What is support vector machine/SVM

Last updated on:a month ago

SVM is usually mentioned in Machine Learning. But sometimes I still get confused that how it relates to ML.


In machine learning, support vector machines/SVMs are supervised learning models with associated learning algorithms that analyse data for classification and regression analysis.

Also, the neural network is a learning model of machine learning. Different learning models with a different cost function, characteristics, application.

Support vector machine is a large margin classifier.

A Support Vector Machine (SVM) performs classification by finding the hyperplane that maximizes the margin between the two classes.
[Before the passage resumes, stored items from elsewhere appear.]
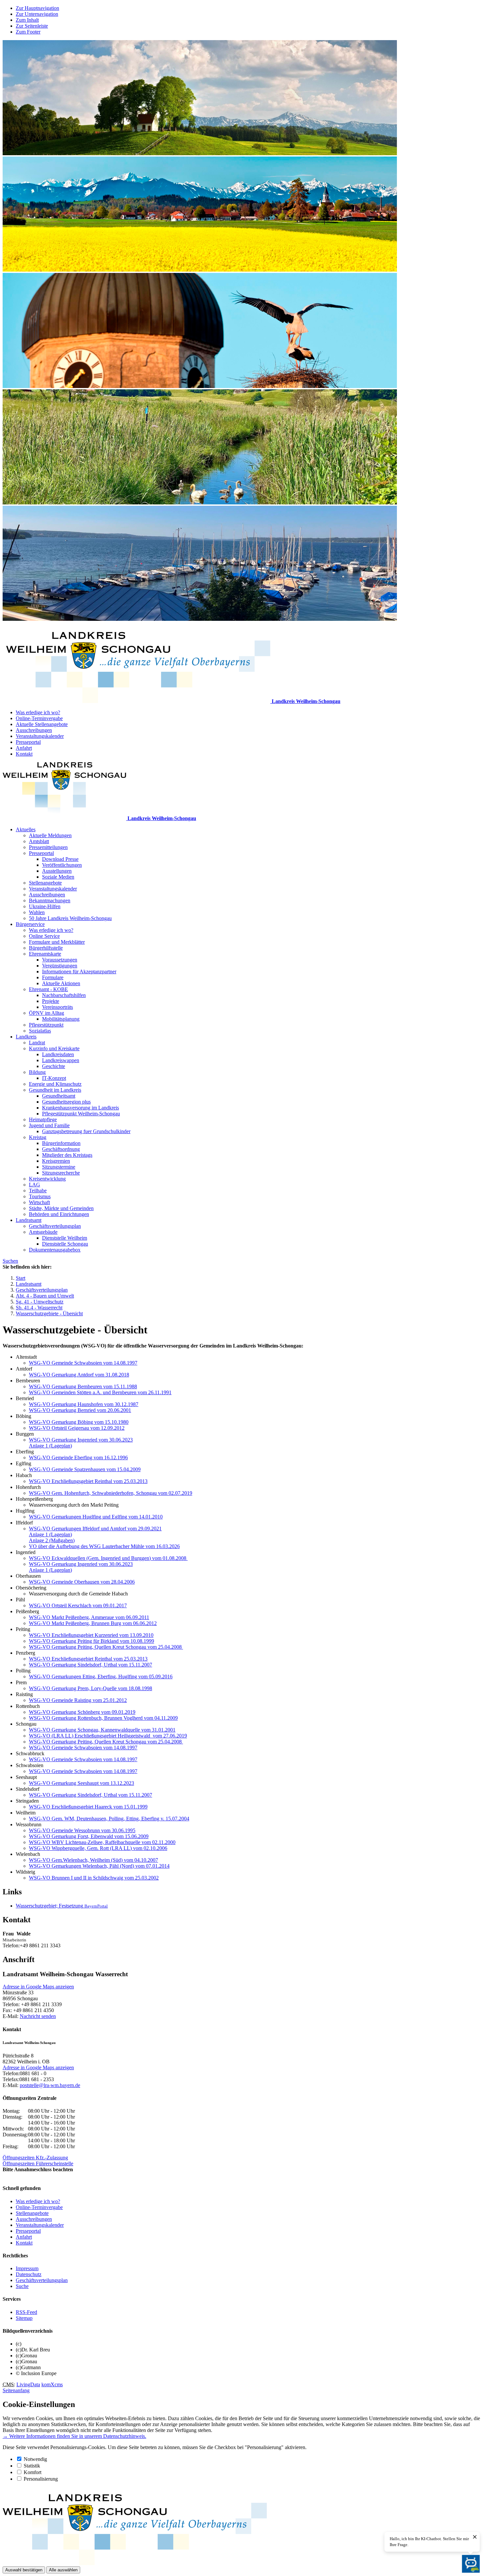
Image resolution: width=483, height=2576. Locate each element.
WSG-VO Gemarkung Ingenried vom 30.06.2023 (81, 1440)
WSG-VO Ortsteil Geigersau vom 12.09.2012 (77, 1428)
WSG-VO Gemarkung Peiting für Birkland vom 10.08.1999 (91, 1641)
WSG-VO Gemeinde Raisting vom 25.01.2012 (78, 1700)
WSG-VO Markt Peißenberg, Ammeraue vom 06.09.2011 (89, 1617)
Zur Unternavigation (37, 14)
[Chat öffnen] (471, 2564)
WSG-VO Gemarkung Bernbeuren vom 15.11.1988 (83, 1386)
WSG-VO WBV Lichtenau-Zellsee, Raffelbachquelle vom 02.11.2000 (102, 1842)
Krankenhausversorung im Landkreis (80, 1107)
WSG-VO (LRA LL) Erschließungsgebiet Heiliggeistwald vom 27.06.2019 (108, 1735)
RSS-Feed (26, 2312)
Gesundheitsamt (58, 1096)
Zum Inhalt (27, 20)
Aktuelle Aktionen (61, 983)
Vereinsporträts (57, 1007)
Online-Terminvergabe (39, 718)
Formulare (52, 977)
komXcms (52, 2384)
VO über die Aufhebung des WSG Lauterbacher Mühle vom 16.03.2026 (104, 1546)
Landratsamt (28, 1220)
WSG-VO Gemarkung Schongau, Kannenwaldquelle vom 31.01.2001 (102, 1730)
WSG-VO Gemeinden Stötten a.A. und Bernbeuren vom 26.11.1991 (100, 1392)
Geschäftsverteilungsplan (55, 1226)
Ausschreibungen (34, 730)
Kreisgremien (56, 1161)
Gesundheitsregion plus (66, 1102)
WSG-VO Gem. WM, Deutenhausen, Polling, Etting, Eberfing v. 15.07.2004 (109, 1818)
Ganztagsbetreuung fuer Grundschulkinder (86, 1131)
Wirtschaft (39, 1202)
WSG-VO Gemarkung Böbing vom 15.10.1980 (78, 1422)
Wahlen (37, 912)
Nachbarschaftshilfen (64, 995)
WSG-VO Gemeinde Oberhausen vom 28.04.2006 (82, 1582)
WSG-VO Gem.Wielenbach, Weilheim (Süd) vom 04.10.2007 (93, 1860)
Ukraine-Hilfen (44, 906)
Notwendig (35, 2459)
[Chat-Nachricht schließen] (475, 2537)
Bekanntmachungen (49, 900)
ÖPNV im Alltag (46, 1013)
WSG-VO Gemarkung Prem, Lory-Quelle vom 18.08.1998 (90, 1688)
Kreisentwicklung (47, 1178)
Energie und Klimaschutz (55, 1084)
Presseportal (28, 742)
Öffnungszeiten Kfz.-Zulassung (35, 2157)
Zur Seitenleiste (32, 26)
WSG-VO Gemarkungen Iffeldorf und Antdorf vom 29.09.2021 (95, 1528)
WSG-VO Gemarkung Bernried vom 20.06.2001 (80, 1410)
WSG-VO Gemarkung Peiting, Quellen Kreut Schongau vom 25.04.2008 (106, 1647)
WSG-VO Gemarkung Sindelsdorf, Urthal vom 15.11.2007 (90, 1664)
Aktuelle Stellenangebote (42, 724)
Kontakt (24, 754)
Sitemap (24, 2318)
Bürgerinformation (61, 1143)
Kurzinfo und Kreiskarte (54, 1048)
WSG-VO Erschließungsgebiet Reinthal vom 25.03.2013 (88, 1481)
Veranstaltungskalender (40, 736)
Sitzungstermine (58, 1167)
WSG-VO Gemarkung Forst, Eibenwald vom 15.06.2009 (89, 1836)
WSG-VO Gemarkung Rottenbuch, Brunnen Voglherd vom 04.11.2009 (103, 1718)
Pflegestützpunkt (46, 1025)
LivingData (28, 2384)
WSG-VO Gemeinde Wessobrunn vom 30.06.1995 (82, 1830)
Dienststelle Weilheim (64, 1238)
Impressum (27, 2268)
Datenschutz (28, 2274)
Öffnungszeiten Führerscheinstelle (38, 2163)
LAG (34, 1184)
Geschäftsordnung (61, 1149)
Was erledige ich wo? (38, 712)
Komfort (32, 2472)
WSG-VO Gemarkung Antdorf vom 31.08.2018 (79, 1374)
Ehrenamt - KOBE (48, 989)
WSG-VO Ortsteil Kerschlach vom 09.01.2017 (78, 1605)
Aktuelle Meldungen (50, 835)
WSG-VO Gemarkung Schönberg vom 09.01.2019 (82, 1712)
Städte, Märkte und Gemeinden (61, 1208)
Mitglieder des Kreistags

The vectors (cases) that define the hyperplane are the support vectors.

SVM hypothesis

$$\min_\theta C \sum^{m}{i=1} [y^{(i)} cost_1 (\theta^T x^{(i)}) + (1 - y^{(i)}) cost_0( \theta^T x^{(i)})] + \frac{1}{2} \sum^{n}{i=1} \theta_j^2$$

Need to specify

  • Choice of parameter C
  • Choice of kernel (similarity function)

For C, remember, C is larger, then theta or omega is larger, then the model is going to overfit


Adapt SVM to develop complex nonlinear classifier

$$f_i = similarity(x, l^{(i)}) = exp ( - \frac{|| x - l^{(i)}|| ^2}{2 \sigma ^2})$$

Superscript is still the level of layer.

Kernel types

Linear kernel
$$\theta_0 + \theta_1 x_1 + … + \theta_n x_n \ge 0$$

Polynomial kernel

$$ k(x,l) = (x^T l)^2, (x^T l)^3, (x^T l+1)^2, (x^T l + \text{constant})^{\text{degree}}$$
More esoteric

string k, chi-square k, histogram intersection k

Logistic regression vs SVM

  • If n is larger than m, use logistic regression or SVM without a kernel
    With so many features, linear functions can fit very complicated non-linear function
  • If n is small, m is intermediate
    Use SVM with Gaussian kernel
  • If n is small, m is large
    Create/add more features, then use logistic regression or SVM without a kernel

Neural network likely to work well for most of these settings, but maybe slower to train.